OBJECTIVES
**A)** Substitute "weekend" for "daily" in the thread about the 1920s Iver Johnson bicycle, and give the passage starting with "Here's my favorite" and going on through "theyankeedoodler (Mar 13, 2014)".
**B)** Resume the thread about the 1920s Iver Johnson bicycle after its last post.

# 1920's 28" Iver Johnson



## Jose (Mar 13, 2014)

Here's my favorite daily rider....1920's Iver Johnson with a blacked out prewar New Departure 2 speed on p35s with schwalbe tires.


----------



## theyankeedoodler (Mar 13, 2014)

Sweet ride!
How about dem (Schwalbe Big) Apples? I love the BA's. Currently have some Big Bens & Fat Franks on some rides.


----------



## Jose (Mar 14, 2014)

theyankeedoodler said:


> Sweet ride!
> How about dem (Schwalbe Big) Apples? I love the BA's. Currently have some Big Bens & Fat Franks on some rides.




Yup....Them BA's might be pricier but we'll worth the ride. Instead of them heavy metal wood clad wheels. My buddy gave me the idea to put BA's on the alumn.P35  for smoother ride. I have parade bars on just cause I don't want to bend another nice set of bar's. Also have a set of fat franks on another bike as well. You can't go wrong with tires that ride smooth and that have a reflector stripe.

GIVEN DATA
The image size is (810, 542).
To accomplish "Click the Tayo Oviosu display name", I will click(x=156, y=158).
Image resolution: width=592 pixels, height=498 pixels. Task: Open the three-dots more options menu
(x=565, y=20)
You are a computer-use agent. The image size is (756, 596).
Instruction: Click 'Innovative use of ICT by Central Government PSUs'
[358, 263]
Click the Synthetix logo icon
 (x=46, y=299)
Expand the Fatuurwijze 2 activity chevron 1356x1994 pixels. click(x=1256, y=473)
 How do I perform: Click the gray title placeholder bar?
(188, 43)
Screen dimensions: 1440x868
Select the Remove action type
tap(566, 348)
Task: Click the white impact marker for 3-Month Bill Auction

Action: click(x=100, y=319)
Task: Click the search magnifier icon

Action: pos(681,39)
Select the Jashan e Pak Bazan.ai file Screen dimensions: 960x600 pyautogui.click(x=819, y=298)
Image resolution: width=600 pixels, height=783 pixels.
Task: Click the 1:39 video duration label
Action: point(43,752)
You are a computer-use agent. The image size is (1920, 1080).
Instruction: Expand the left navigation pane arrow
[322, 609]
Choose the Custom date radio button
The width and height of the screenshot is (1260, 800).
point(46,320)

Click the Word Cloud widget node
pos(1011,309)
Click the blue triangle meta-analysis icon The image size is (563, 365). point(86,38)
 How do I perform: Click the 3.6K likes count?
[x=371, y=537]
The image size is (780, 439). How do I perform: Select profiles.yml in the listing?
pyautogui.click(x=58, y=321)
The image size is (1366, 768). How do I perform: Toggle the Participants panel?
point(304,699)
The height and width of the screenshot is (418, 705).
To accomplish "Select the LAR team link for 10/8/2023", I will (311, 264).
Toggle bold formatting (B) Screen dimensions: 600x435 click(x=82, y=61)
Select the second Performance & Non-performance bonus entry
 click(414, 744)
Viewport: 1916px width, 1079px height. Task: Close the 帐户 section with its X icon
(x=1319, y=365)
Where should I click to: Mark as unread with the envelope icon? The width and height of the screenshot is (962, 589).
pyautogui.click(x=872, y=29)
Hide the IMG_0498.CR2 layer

TASK RESULTS
**A)**
Here's my favorite weekend rider....1920's Iver Johnson with a blacked out prewar New Departure 2 speed on p35s with schwalbe tires.


----------



## theyankeedoodler (Mar 13, 2014)

**B)**
----------



## theyankeedoodler (Mar 14, 2014)

I've run the BA's, BB's & FF's all on the Velocity P35s & on some thinner rims.  The P35's win!


----------



## HIGGINSFOREVER (Mar 14, 2014)

100% Cool running a set on my camel back american flyer


----------



## Jose (Mar 15, 2014)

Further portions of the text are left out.